Genital imperfections

What is it?

Genital imperfections are anatomical and sometimes functional imperfections that involve the external female genitalia, altering what is considered the "normal" genital anatomy and creating discomfort, with consequences on the intimate and personal sphere of patients.
This condition includes all congenital genital anatomical variations, but also changes that occur as a result of aging, pregnancy, childbirth, or surgery.
The most frequent genital imperfections include hypertrophy of the labia minora, hypotrophy and loss of turgor of the labia majora and mons pubis, hypotonicity of the vaginal musculature and atrophy of the mucous membranes. In addition, patients with postpartum anatomical alterations, due to spontaneous lacerations or episiotomies with suboptimal healing, and genital abnormalities in the aftermath of female genital mutilation surgery should also be considered.

Which are the symptoms?

Symptoms related to the presence of genital imperfections include physical complaints such as vaginal dryness and pain during intercourse, but especially psychological disorders related to the discomfort caused by anatomical imperfections that affect the intimate and sexual sphere.

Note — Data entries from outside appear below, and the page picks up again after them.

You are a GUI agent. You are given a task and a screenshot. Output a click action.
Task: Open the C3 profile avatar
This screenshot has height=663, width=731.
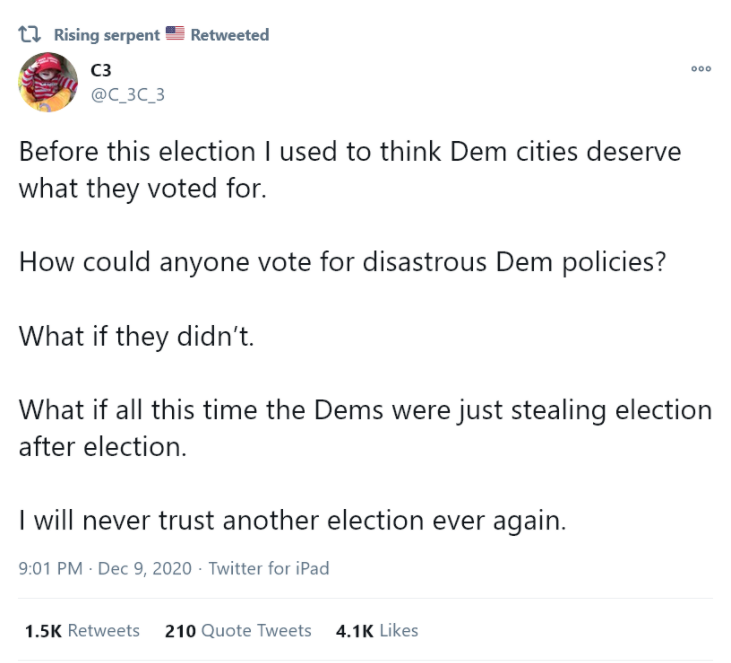click(47, 82)

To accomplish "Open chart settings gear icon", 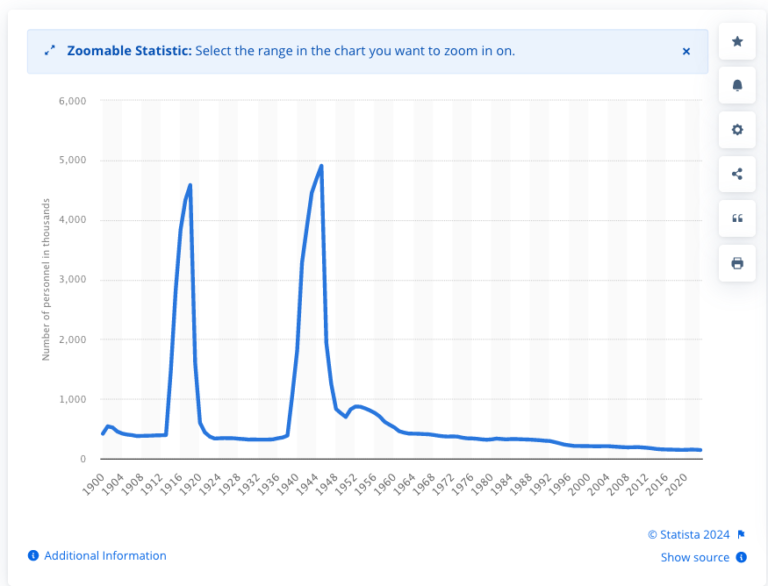I will (737, 130).
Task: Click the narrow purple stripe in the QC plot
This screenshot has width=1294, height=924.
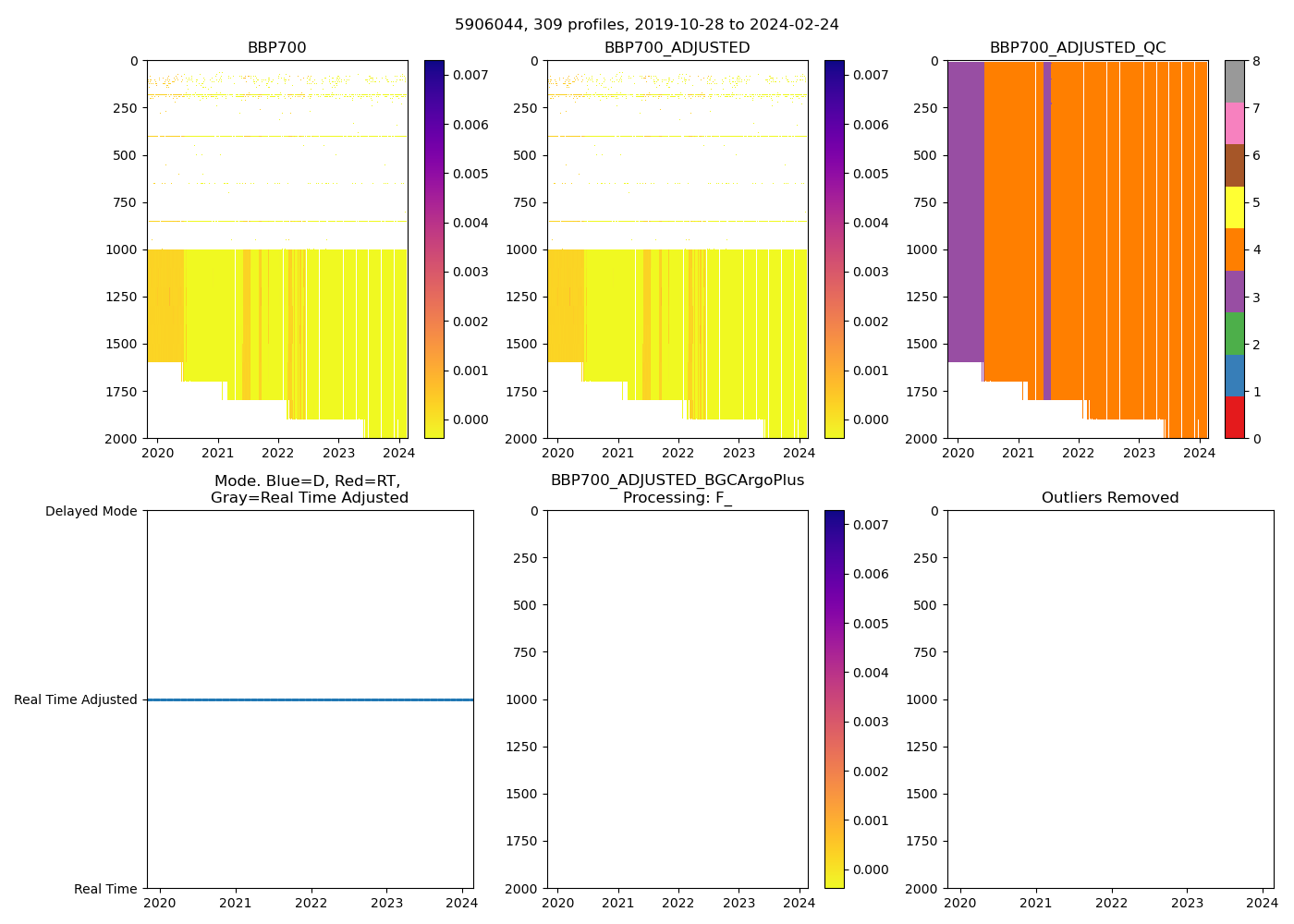Action: 1046,231
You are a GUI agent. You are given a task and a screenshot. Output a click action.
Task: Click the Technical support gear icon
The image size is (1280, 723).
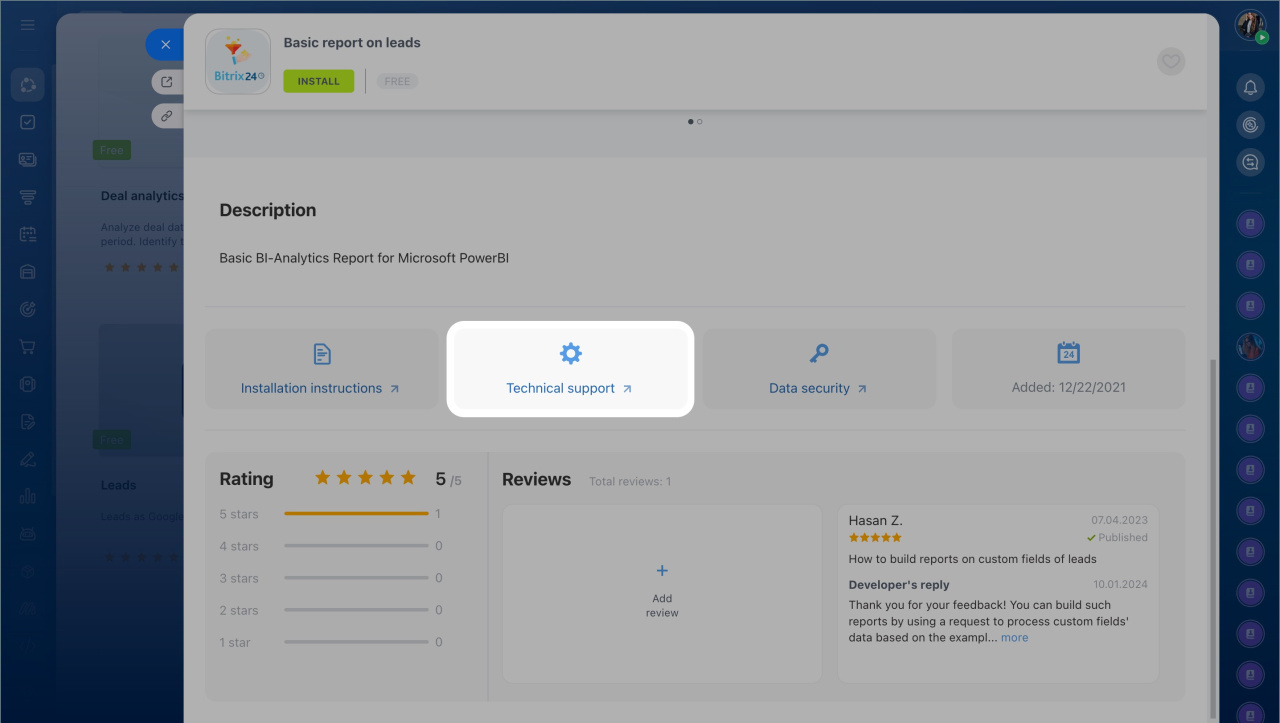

  • Pain during intercourse
  • Vaginal dryness
  • Feeling of genital discomfort
  • Decreased self-esteem
  • Psychic discomfort
  • Social impact

How is it diagnosed?

The diagnosis of genital imperfections is fundamentally clinical and is based on the mixture of an objective assessment performed by a specialist gynecologist and a subjective assessment of the patient on the impact of these disorders.
With regard to symptoms such as dyspareunia and vaginal dryness, there are validated questionnaires useful for the evaluation of their severity. In addition, given the predominant role of the psychological component of this condition, it is important to integrate the diagnosis with a specific psychological assessment.

How is it treated?

Vaginal laser: The treatment with fractionated CO2 laser represents a valid therapy for the treatment of vulvo-vaginal atrophy symptoms, thanks to its regenerative action on tissues. While it is a non-invasive treatment, it can provide significant improvement in the appearance of genital tissues and their functionality.
Surgical treatment: one of the most practiced surgical alternatives is the vulvar labiaplasty for the correction of the hypertrophy of the labia minora, which can also be performed with laser instrumentation. For the hypotrophy of labia majora and mons pubis, instead, it is possible to propose a lipofillig with autologous adipose tissue graft, performed under local anesthesia or an injection of hyaluronic acid. Suboptimal healing of episiotomies or high-grade lacerations during delivery is addressed by colpoperineoplasty, performed vaginally under loco-regional anesthesia. Finally, the correction of surgical outcomes from female genital mutilation is done through vestibular and/or clitoral plastic surgery, which aims to correct the anatomy and ensure better sexual function.
Psychological therapy: the specific treatment of genital anatomy and function supplemented by psychological assessment, aimed at improving the aspect of personal and social discomfort that frequently accompanies these disorders.